Scientists are hard at work testing out whether mutations found in new variants of the coronavirus could bypass the immunity offered by currently developed vaccines. The first results from this work are encouraging: They suggest that the Pfizer vaccine is still effective against one important mutation found in these variants. However, more research is still needed before we should be completely reassured.
The preliminary results were released this week on the preprint website bioRXiv by a team of scientists from Pfizer and the University of Texas Medical Branch. They collected blood samples from people who had been fully vaccinated and tested them against strains of the virus carrying the N501Y mutation, which has been seen in variants first found in the UK and South Africa and is thought to be one important reason why these strains are more transmissible. Scientists have worried that the mutation could change the structure of the virus enough to allow it to “escape” detection from the immune system of survivors or vaccinated people.
In the tests, the blood of these patients still proved capable of neutralizing the N501Y strain of the virus, performing just as well as against other variants. That indicates that this one mutation alone won’t protect the virus from our existing weapons.

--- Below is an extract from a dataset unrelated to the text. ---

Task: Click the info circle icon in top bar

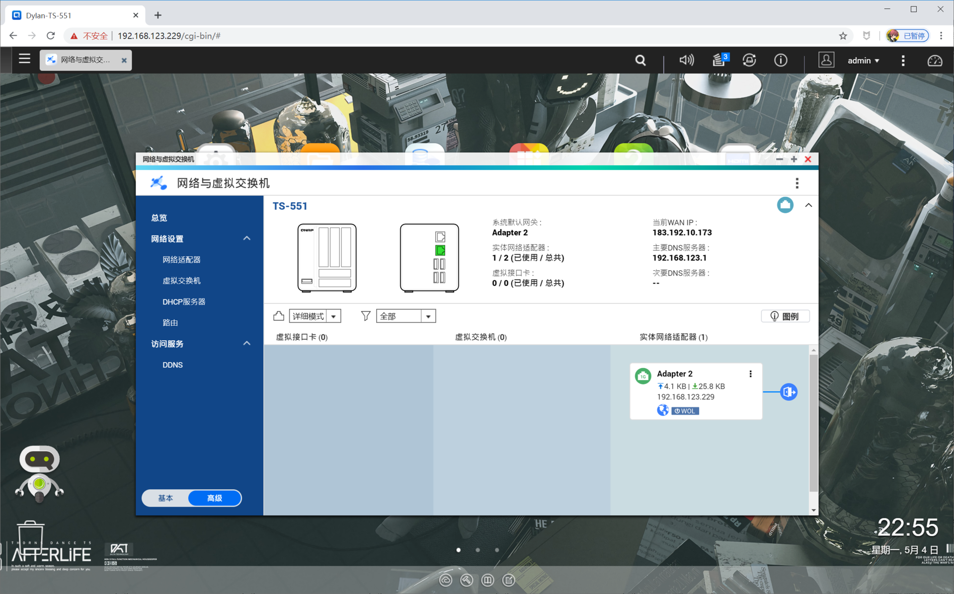Action: pyautogui.click(x=781, y=60)
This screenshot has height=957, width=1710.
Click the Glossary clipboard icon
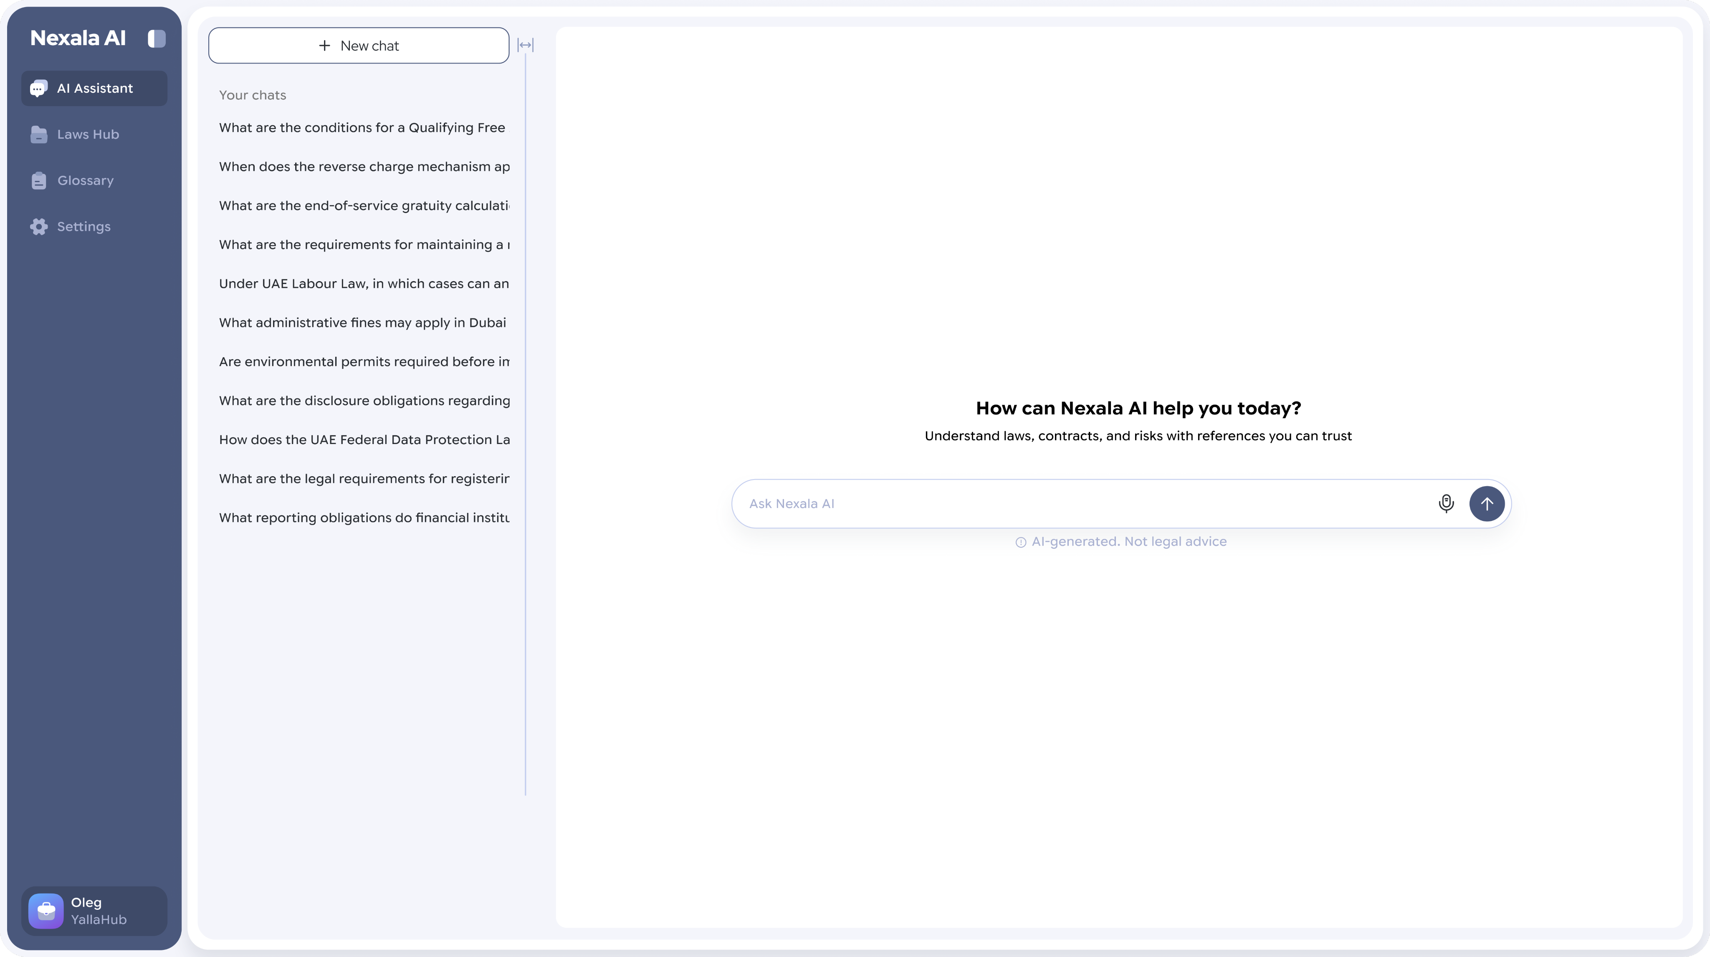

The team has also tested other mutations seen in the UK or South Africa variants and found similar results.
“So we’ve now tested 16 different mutations, and none of them have really had any significant impact. That’s the good news,” study author and Pfizer scientist Philip Dormitzer told Reuters Friday. “That doesn’t mean that the 17th won’t.”

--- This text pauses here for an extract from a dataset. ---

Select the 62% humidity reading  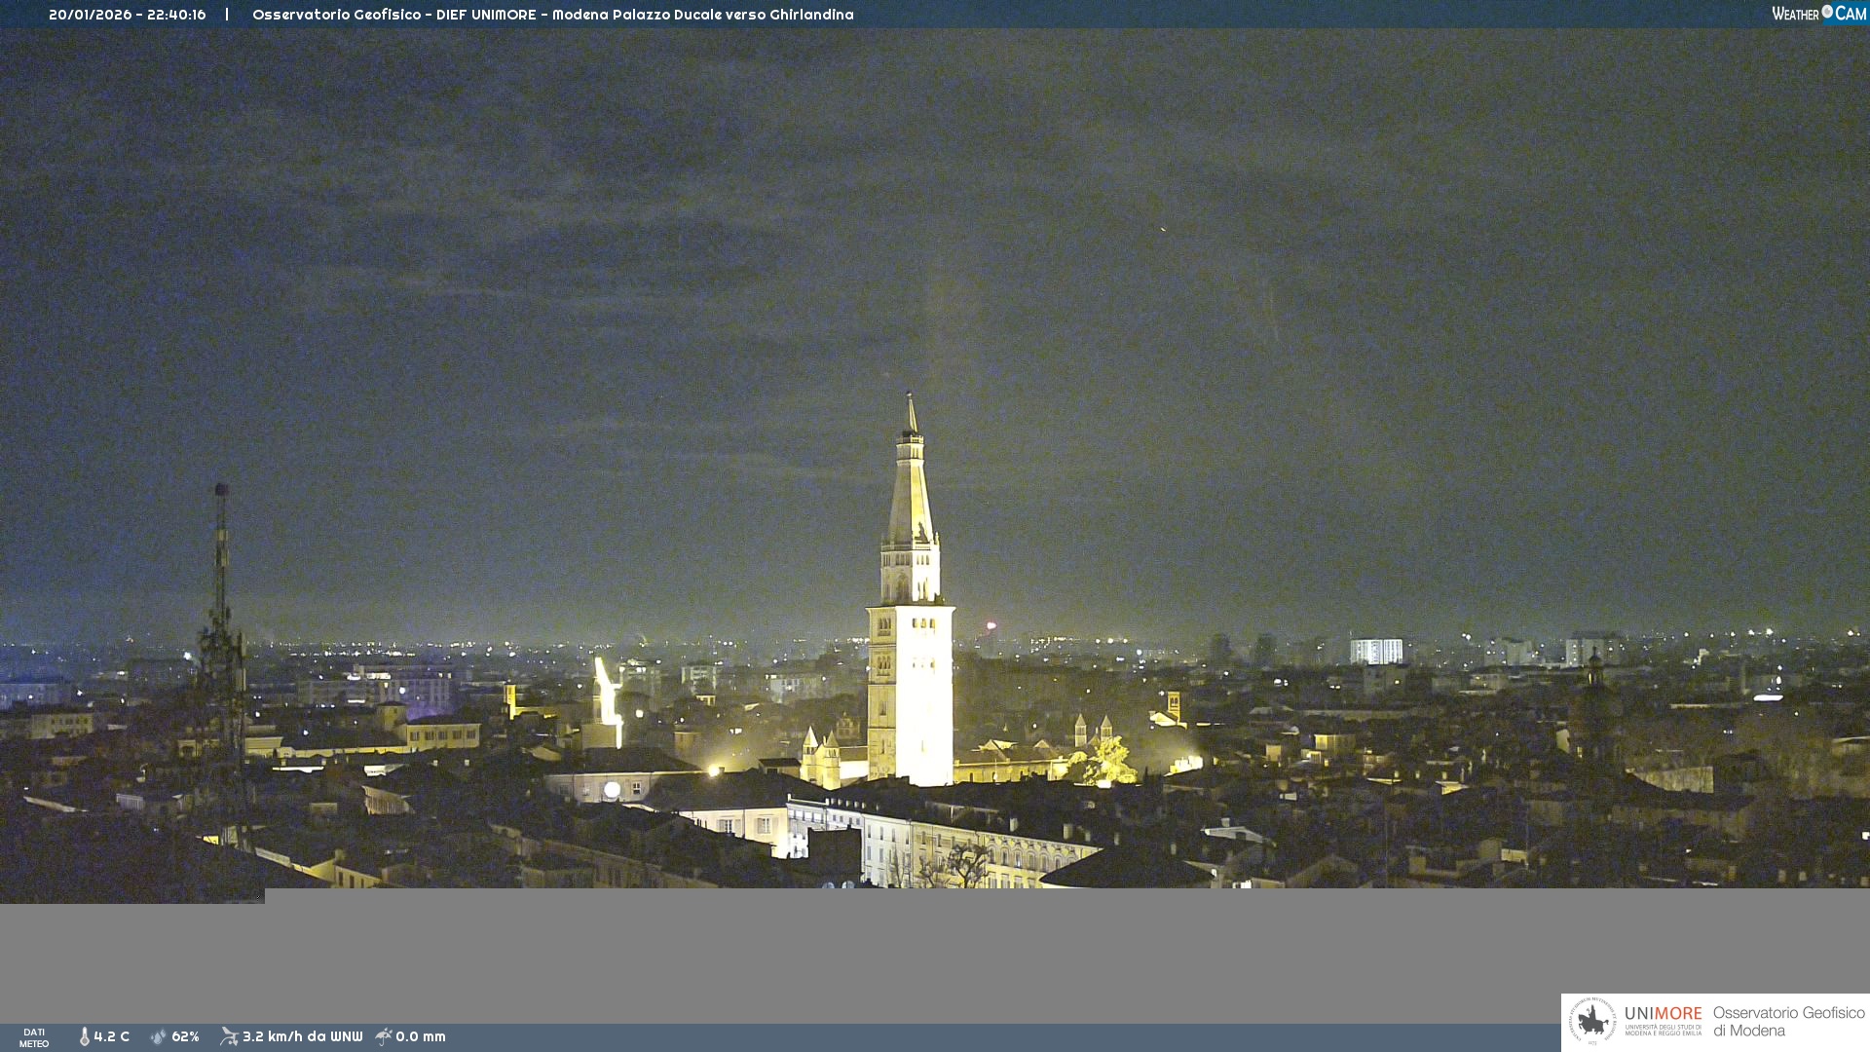point(185,1036)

Indeed, there hasn’t been research done yet on another troubling mutation seen in the South African variant, called E484K. And while it may be hard for any single mutation to affect vaccine efficacy, experts have warned that multiple mutations in a variant could collectively change it enough to avoid vaccine-provided antibodies, at least partially weakening a vaccine’s effectiveness. In other words, these findings are hopeful, but there’s still a lot of double-checking to be done.
Dormitzer and his team—and no doubt other scientists—will continue to test the vaccine against new mutations and variants, with data from this research said to be available in the next few weeks. Meanwhile, the real world could provide some useful information in the near future. So far, around 17 million people globally have received at least one dose of a covid-19 vaccine (most require two doses), including 6.25 million Americans. In the midst of a still-raging pandemic, more cases of these variants are being reported around the world. If our vaccines aren’t working as effectively as they’re expected to because of these new versions of the virus, we’ll know soon enough.